The Congress party hopes to create 10 crore or 100 million jobs in a considerably lesser period of time. In fact, the Crisil estimate suggests that more people will join the agriculture workforce over the next few years. “Due to insufficient employment creation in industry and services sectors, more workers will become locked in the least productive and low-wage agricultural sector. We estimate that 12 million people will join the agriculture workforce by 2018-19, compared with a decline of 37 million in agriculture employment between 2004-05 and 2011-12,” the Crisil analysts write.
Now let’s take the case of electricity. Every new manufacturing set up requires electricity. India currently has the power plants but it does not have the coal required to feed into those power plants to produce electricity. As Neelkanth Mishra and Ravi Shankar of Credit Suisse write in a report titled
Elections: Much Ado about Nothing dated March 19, 2014 “True utilisation in thermal power generation is below 60%, near 20-year lows (reported plant load factor is 65%).”
India does not produce enough coal to feed its power plants despite having the third largest coal reserves in the world. A major reason for the same is that it takes more than 10 years and many permissions to get a coal mine going. In fact, even if coal mines are auctioned to private sector it will take a while to get these mines going. “From the time the blocks are auctioned to the time coal can start to get mined could be another 3-5 years at least,” write Mishra and Shankar.
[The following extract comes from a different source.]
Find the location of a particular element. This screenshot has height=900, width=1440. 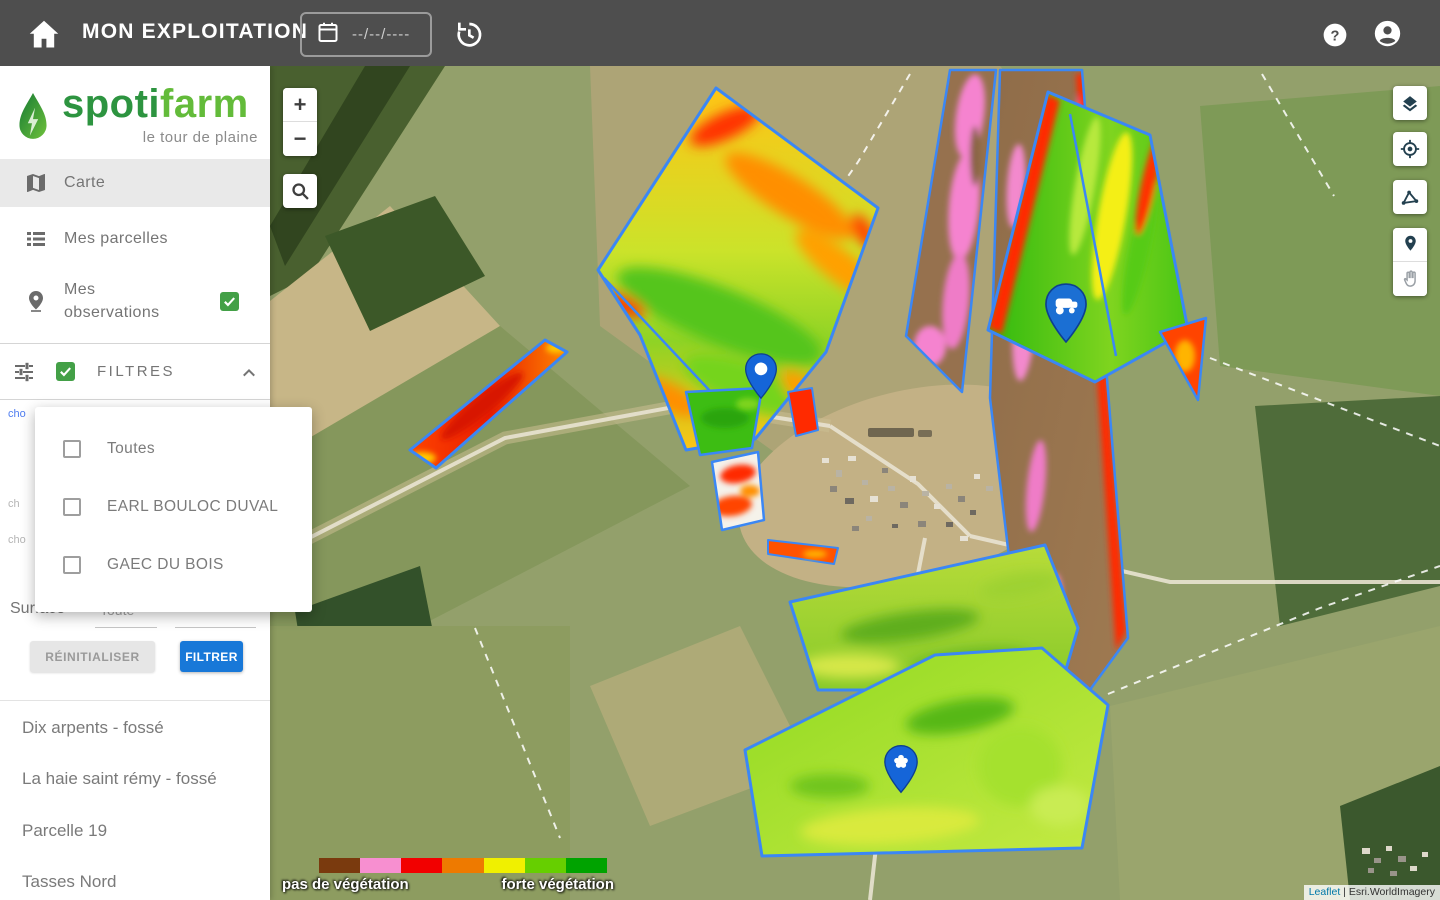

Hence, by the time, the term of the next Lok Sabha will be more or less over.
Now let’s consider the land factor. Over the years, land has been taken over from farmers by the government at rock bottom rates and been handed over to industrialists and real estate builders, who have profited majorly from this. The Congress led UPA government (along with most of the opposition parties) passed the Land Acquisition Act in 2013. This Act goes to the other extreme in comparison to what was happening till this point of time.
As TN Ninan wrote in a recent column in the Business Standard “The land law stipulates that forcibly acquired land must be paid for at two to four times…market prices, in addition to other relief and rehabilitation costs. So the new law will make land acquisition next to impossible, or unaffordably expensive (which becomes the same thing) in most states.”
Ninan also points out that “land prices “ in significant parts of rural India “are higher than those in any rural area of the United States, and in almost all of Europe barring countries like Holland.”
So, for anyone looking to set up a new business enterprise, land will be a huge cost. And this may make the entire idea of setting up a new enterprise unviable.
Finally, let’s consider the money factor. The interest rates charged by banks on loans have been at high levels over the last few years. This is because the fiscal deficit of the government (or the difference between what it earns and what it spends) has exploded. To finance the deficit the government has had to borrow more and hence, crowding out other borrowers. This has led to high interest rates. If interest rates are to come down, the fiscal deficit of the government needs to come down dramatically.
One final factor that needs to be considered here is the ease with which a new business can be started in India.
In a ranking of 189 countries carried out by the World Bank, when it comes to the ease with which a new business can be set up, India stands 179th. Hence, anyone looking to start a new business enterprise in this country, needs to be slightly wrong in the head. And it is ultimately, new enterprises that create many jobs.
If all these factors are taken into account, the promise by the Congress party to create 10 crore jobs, is a big joke played on the people of this country.